City Club (Toowoomba)
Queensland

Francis Gilson

Enlistment Date
10/11/1914
Age At Enlistment
21
Rank On Enlistment
Private
Regimental No.
497
Battalion
2nd Light Horse Field Ambulance
Fate
Returned
Fate Date
12/07/1918
Occupation
Labourer
Place of Birth
Ipswich, Queensland
Religion
Church of England
Marital Status
Single
Embarkation Details
Embarked from Brisbane, Queensland, on board HMAT A30 Borda on 15 December 1914

Francis Gilson was a member of a large footballing family, including father James senior, brother James and half-brother Harry Younger.

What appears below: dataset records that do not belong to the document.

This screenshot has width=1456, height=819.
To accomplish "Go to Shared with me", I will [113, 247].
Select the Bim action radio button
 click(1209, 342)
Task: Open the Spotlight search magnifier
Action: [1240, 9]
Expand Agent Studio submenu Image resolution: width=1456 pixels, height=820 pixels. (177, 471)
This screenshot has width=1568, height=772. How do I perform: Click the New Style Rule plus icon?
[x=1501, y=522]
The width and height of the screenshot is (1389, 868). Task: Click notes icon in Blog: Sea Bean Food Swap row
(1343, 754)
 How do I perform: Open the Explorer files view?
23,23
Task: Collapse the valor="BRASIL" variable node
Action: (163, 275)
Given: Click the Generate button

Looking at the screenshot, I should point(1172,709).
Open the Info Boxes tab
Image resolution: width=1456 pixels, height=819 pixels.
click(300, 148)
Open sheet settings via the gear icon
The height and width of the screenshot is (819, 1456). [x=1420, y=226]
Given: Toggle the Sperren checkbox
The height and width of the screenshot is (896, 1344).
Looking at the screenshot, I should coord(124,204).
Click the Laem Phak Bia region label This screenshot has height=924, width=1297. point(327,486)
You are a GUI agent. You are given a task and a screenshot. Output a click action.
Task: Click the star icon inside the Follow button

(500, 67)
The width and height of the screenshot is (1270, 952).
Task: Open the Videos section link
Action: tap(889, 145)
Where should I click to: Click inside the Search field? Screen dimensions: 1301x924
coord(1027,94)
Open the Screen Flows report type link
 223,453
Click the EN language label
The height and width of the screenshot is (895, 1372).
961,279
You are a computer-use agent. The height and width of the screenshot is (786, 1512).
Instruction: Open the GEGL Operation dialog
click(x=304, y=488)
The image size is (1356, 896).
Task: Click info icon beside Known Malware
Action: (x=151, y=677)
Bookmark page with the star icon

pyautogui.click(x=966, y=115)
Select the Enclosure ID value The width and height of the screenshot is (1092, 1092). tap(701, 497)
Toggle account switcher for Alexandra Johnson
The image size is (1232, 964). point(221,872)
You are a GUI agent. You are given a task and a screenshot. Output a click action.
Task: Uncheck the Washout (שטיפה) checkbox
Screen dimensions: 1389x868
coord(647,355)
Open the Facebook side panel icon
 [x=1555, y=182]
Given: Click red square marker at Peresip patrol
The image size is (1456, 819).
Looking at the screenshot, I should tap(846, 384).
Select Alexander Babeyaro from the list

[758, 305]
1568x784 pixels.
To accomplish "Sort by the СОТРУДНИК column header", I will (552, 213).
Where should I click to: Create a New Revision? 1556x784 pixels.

Gilson was born in Ipswich, where his father co-owned the James Gilson and James Rumble pottery and he lived there until the family moved to Kleinton in Toowoomba in 1907. Here several members of the family worked for the Braziers pottery, while his father was also a member of the committee which ran the Kleinton Rovers soccer club. Gilson played for Kleinton Rovers from 1909 until 1911 alongside several brothers, then the City Club in 1912 before the family moved to Goodna.

Their connection to Toowoomba football remained through the Gilson Cup, the premiership trophy of the B division, which was contested in 1914. There is no evidence Gilson played soccer on his return to the Ipswich region before his enlistment in November 1914.

He was sent to Gallipoli with the 2nd Light Horse Field Ambulance, but he soon noticed a pain in his right ear combined with what a later medical report stated was a purulent discharge. The discharges would continue over the next two years until he was discharged as medically unfit due to deafness in his right ear, and partial deafness in his left. Despite his initial ear troubles, Gilson was not evacuated to Egypt via Malta until November 1915 when he suffered conjunctivitis. A month later he suffered the first of several bouts of malaria, which he would suffer over the two years. Gilson continued his service as a driver in Egypt until late 1918 when he was employed to assist returning troops on a transport ship back to Australia.

Gilson and his brother James and half-brother Harry were added to the Toowoomba Brisbane Football Association honour board in 1918. Gilson became a golfer after the war, winning the 1927 AIF Cup in Brisbane, a competition inaugurated a year earlier for ex-servicemen. He passed away in 1971.